Sheldon Rockey and his White Rock Specialties company produce some of the finest fingerling potatoes around. Now Sheldon Rockey, the potato farmer, is looking to grow something new: students interested in careers tied to agriculture and other related fields.

Rockey, well-known throughout the San Luis Valley and Colorado’s agricultural community, is the new project director for Adams State University’s USDA “Next Gen” grant that promises to help cover the cost of attending the school for students pursuing ag-related fields.

Adams State was awarded $4.6 million to be paid out over the next five years by the U.S. Department of Agriculture to help it steer students into the career at the USDA and other similar industries. Adams State offers degrees in agriculture, agribusiness, food studies and natural resources. Rockey will work to recruit students into those areas.

“It’s a great opportunity for Adams State, great opportunity for our community, and a great opportunity for our industries,” Rockey said.
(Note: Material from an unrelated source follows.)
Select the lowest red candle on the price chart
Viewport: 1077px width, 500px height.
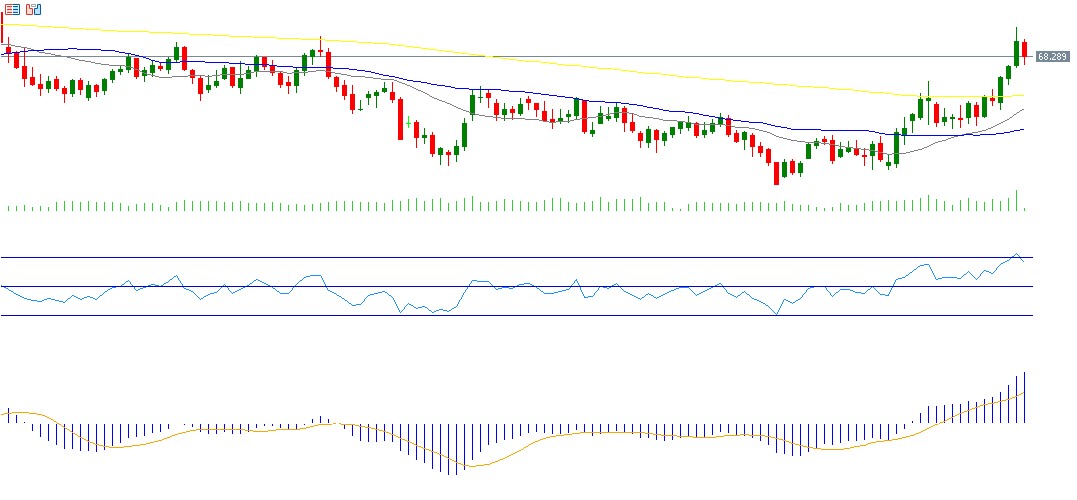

His connections to Future Farmers of America (FFA) programs both in the San Luis Valley and around Colorado give him an edge on the student recruiting front. One of his pitches to get students enrolled: 60 percent of the workforce in USDA-related fields is 10 years away from retirement, opening the door for a needed workforce. His next pitch: Adams State will help pay the way to obtain a relevant degree as well as offer internships and career placement.

“It’s going to really provide them with a nice scholarship,” he said of the students he recruits. Already, he’s dishing money, providing scholarship support to current students enrolled at Adams State and now hitting the high school recruiting circuit to draw in more students.

His experience as a farmer and with both White Rock Specialties and his brother Brendon’s Rockey Farms gives the students he recruits another advantage – he has ties to industries that will potentially yield important internships and jobs.

“He was the perfect candidate,” said Zena Buser, professor of business at Adams State who is overseeing the grant-funded program. “He is connected in the community, the ag community as well as food studies as we’ve built that. He’s connected to our high schools as well as our employers. What we need him to do as a project director is essentially link our college students with work-based learning and experiences. He has the connections to do that.”

His plan is to go big on the recruitment front, meaning he’ll focus both on recruiting students from the San Luis Valley’s 14 school districts that have strong FFA programs as well as schools on the southeastern and eastern plains, students on the western slope, and students in urban Denver who have an interest in food studies, environmental science, agriculture, the business of agriculture and natural resources.

“It is exciting and interesting,” he said. 

For him it’s also a new frontier, one that takes him out of the potato fields and warehouses and into the world of academia and college-student recruiting.